■ **Provided passage**:
Monday, December 20, 2010

Maxed Out

In training last week we maxed out in the weight room. Basically what that means for all you non-meatheads is we test to see where our strength levels are at by lifting heavy amounts of weight until we find our 1 rep max. The thing about it is, you usually can't tell whether or not you can lift anymore until you fail. That's what happened to me in the bench press. I gradually increased to a heavy weight (for me) picked the weight up off the rack, held it up above my head and took a few deep breaths, then lowered it down to my chest. When I went to transition the weight off my chest and push it back up, it got stuck and it wasn't going anywhere. That's when my spotter steps in and helps me lift the weight back up so it doesn't crush me.

That's my metephor for life right now.

I feel as if I'm laying down on the bench with this tremendous weight above my head and I'm just holding it up there because I can already tell that it's too much for me to lift. If I lower it down at this point and time it will crush me. I know it's heavy. i can feel it. And right now while it's at arms distance I feel like I can manage by just holding it there. So that's what I'm doing. I'm holding it up and taking deep breaths, all while trying to figure out a way to keep it from crushing me. Sooner or later I know I'm going to have to deal with it. But right now it's a matter of whether or not it comes crashing down or I somehow find the strength to lower it down on my own and then push it back up and off of me. I need to tap in to a strength that I don't know if I have or not.

I am a strong person, both physically and emotionally. But we all have our limits. And I hate failing. I hate when I feel like something has got the best of me. After that day in the weight room I knew that next time I maxed out I would not fail at that same weight. I'd work hard to get stronger because I believed I should be lifting more than that. I suppose this will be the same way. Maybe it gets the best of me and maybe I'm not able to handle it, but after it's over I will find a way to be stronger the next time around.

I have my spotters. Even though they can't make the hurt go away or stop the pain from coming, the people that truly do love and care about me will do what they can to help. I'm grateful for at least that because my arms are trembling and I don't know how much longer I can hold this up...

20 comments:

Jasmine said...

■ **Instructions**:
**a.** In the blog post about maxing out, what happened when the writer tried to push the bench press weight back up off their chest?
**b.** Extend the blog post about maxing out in the weight room, starting right after its final line.
The lines that follow come from a separate source unrelated to the blog post.

■ **Records from a pointing dataset**:

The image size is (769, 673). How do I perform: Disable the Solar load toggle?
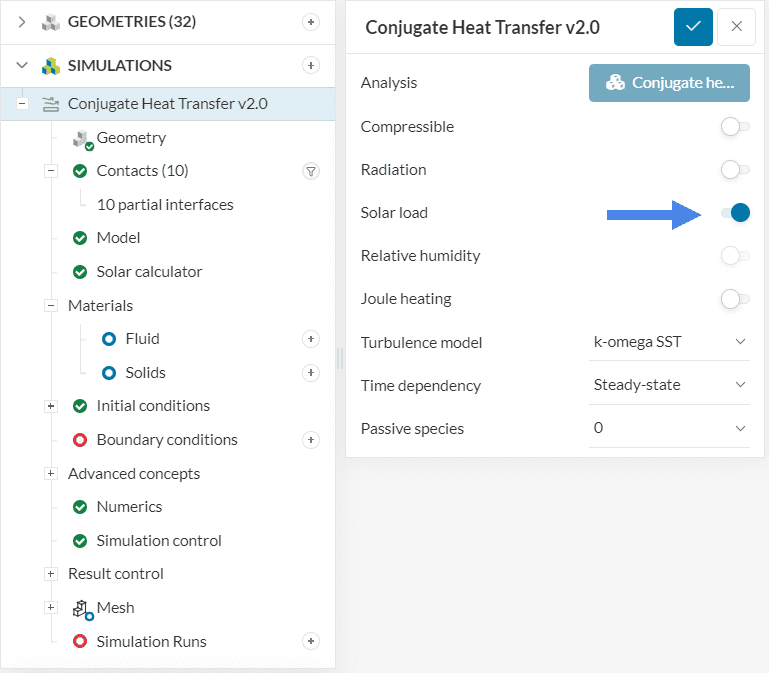735,213
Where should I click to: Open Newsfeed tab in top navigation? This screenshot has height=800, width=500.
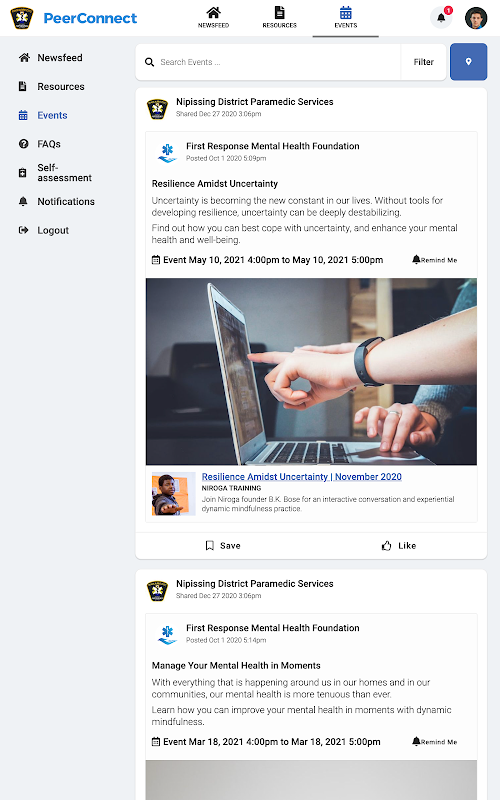pos(213,18)
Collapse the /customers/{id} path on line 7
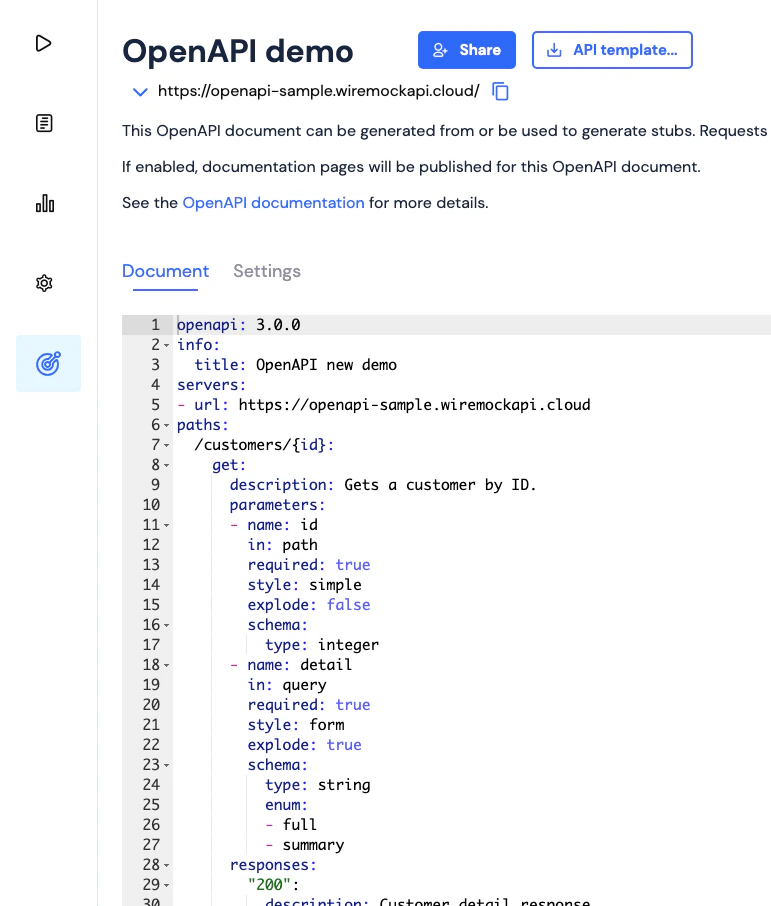Screen dimensions: 771x906 [166, 445]
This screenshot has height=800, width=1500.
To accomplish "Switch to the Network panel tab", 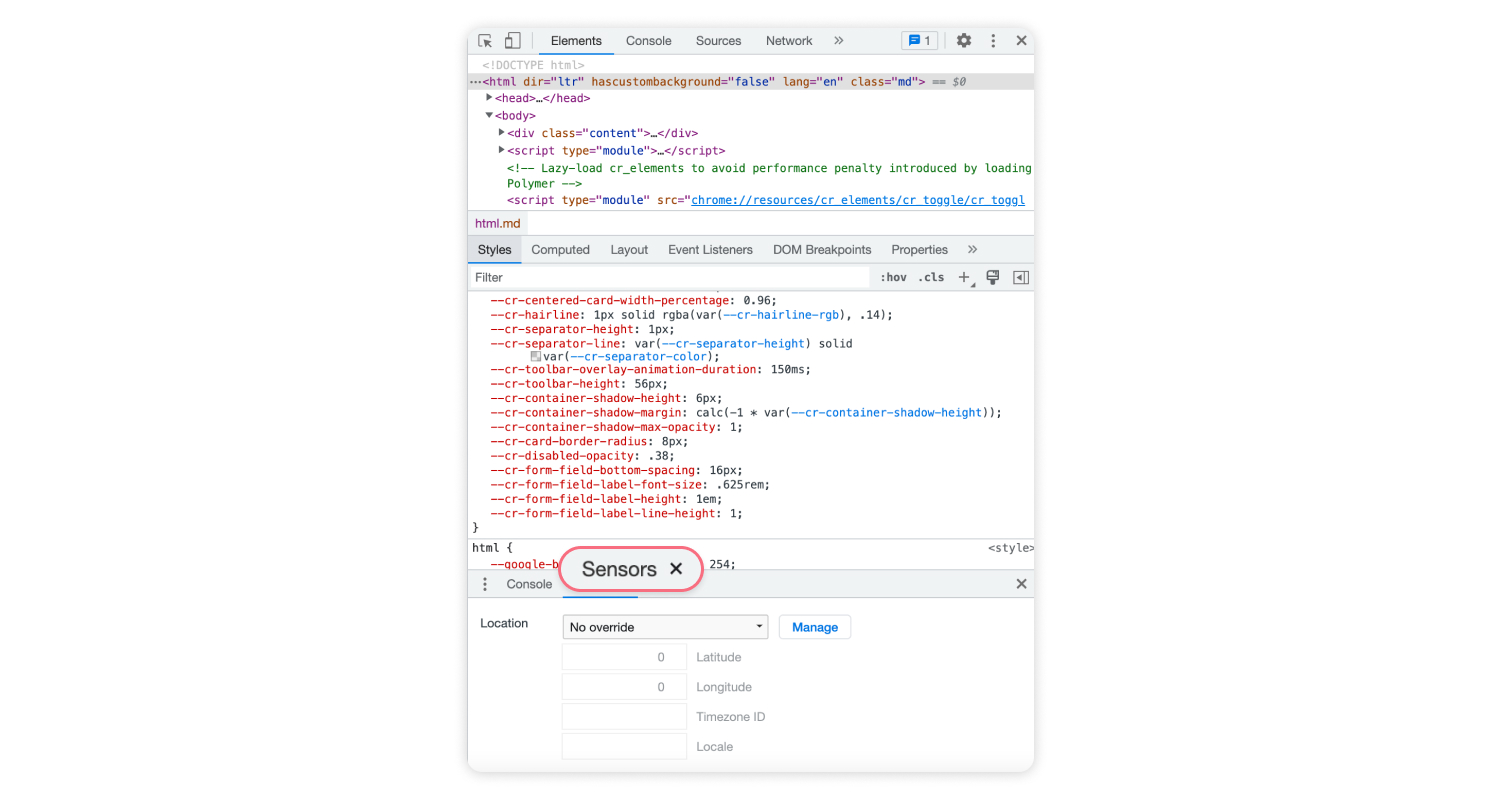I will (789, 40).
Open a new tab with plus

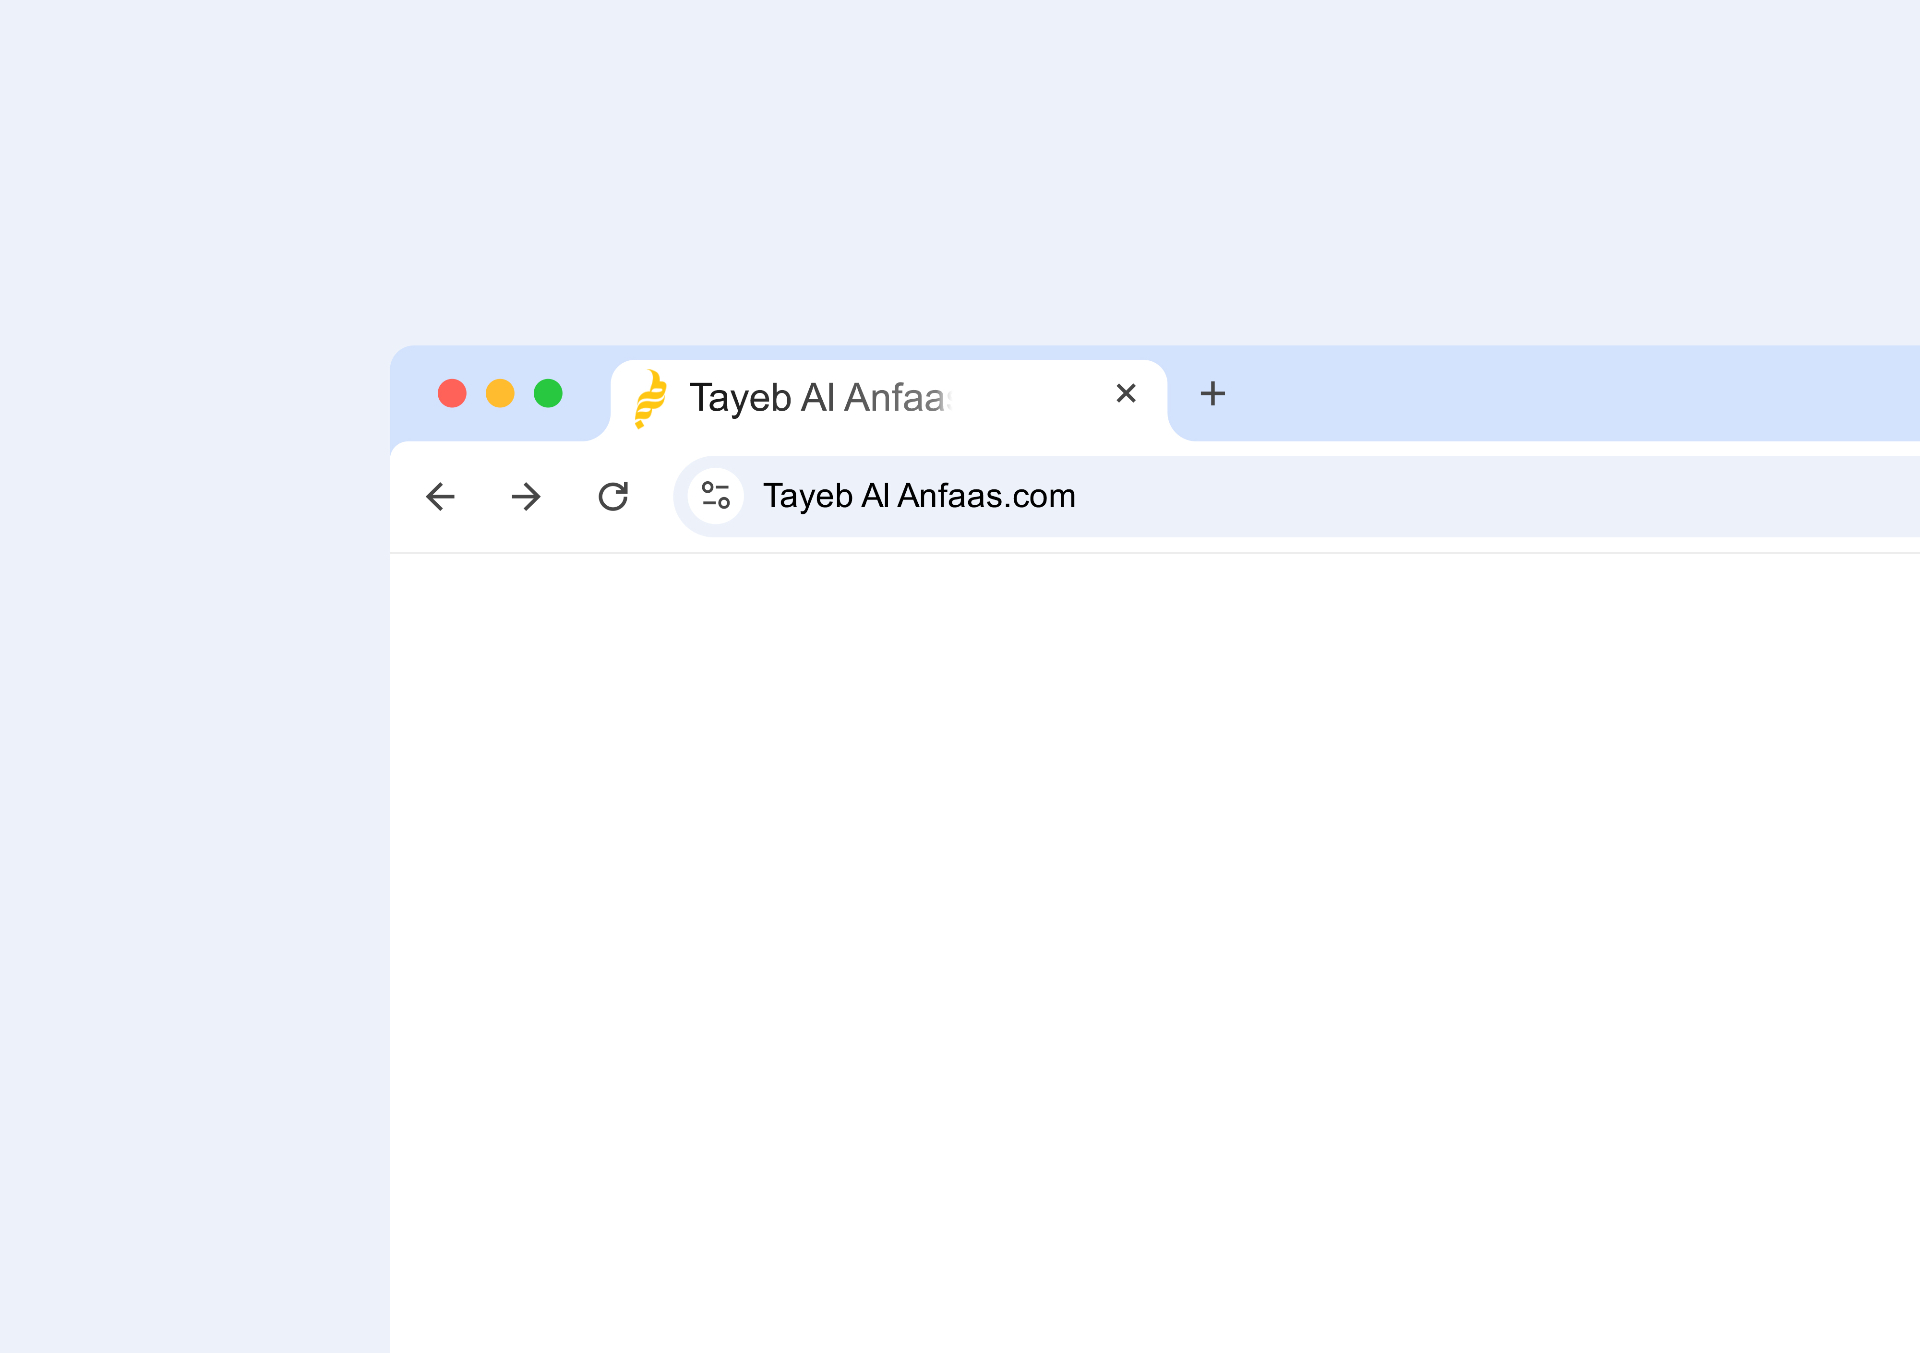[x=1212, y=393]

■ **Results for each task**:
**a.** The weight got stuck, and the spotter stepped in to help lift it back up.

**b.**
As your most favorite spotter, I just wanna say I LOVE YOU. ;)

Dust said...

Failure is not based on an outcome but on the preparation. If you've prepared and done everything humanly possible to succeed at anything in life you've already won! I'm glad you have spotter's but know that everything you'll ever need to accomplish what God has called you to do has been placed inside you by God Almighty. Faith, Power, & Love it's all inside you. 2 Timothy 1:4, 6-7

Bianca said...

As your second favorite spotter, I'm bringing you cookies. The end.

Anonymous said...

That gave me a lump in my throat and a tear in my eye. I know you and I'm hurting with you. The good thing about life is it never just stays where it is, it won't always feel like it does right now.

Arie Jones said...

This is so Deep. I'm cheering for you!!

brit brat said...

If I could lift the weight for you I would.... but its yours, not mine. And even if it does come tumbling down it is not failure, but instead a learning experience.
Just remember that from bullshit, beauty can grow.
Love you Bri...let me know if we need to pull a Jazmine Sullivan and bust some windows :)

Dexter said...

Bri,

I'm not that deep but I feel like your commentary was about more than just your athletic career. I'll borrow a line from Michael Jackson and simply remind you that "you are not alone".

I don't want to get too morbid but I often think how things would have been different if Antonio Pettigrew had been able to talk to anyone about his problems.

So, I'm telling you - as your track brother, feel free to call if you need anything

Nikkie T said...

You know I got you too BriBri. I love you.

Anonymous said...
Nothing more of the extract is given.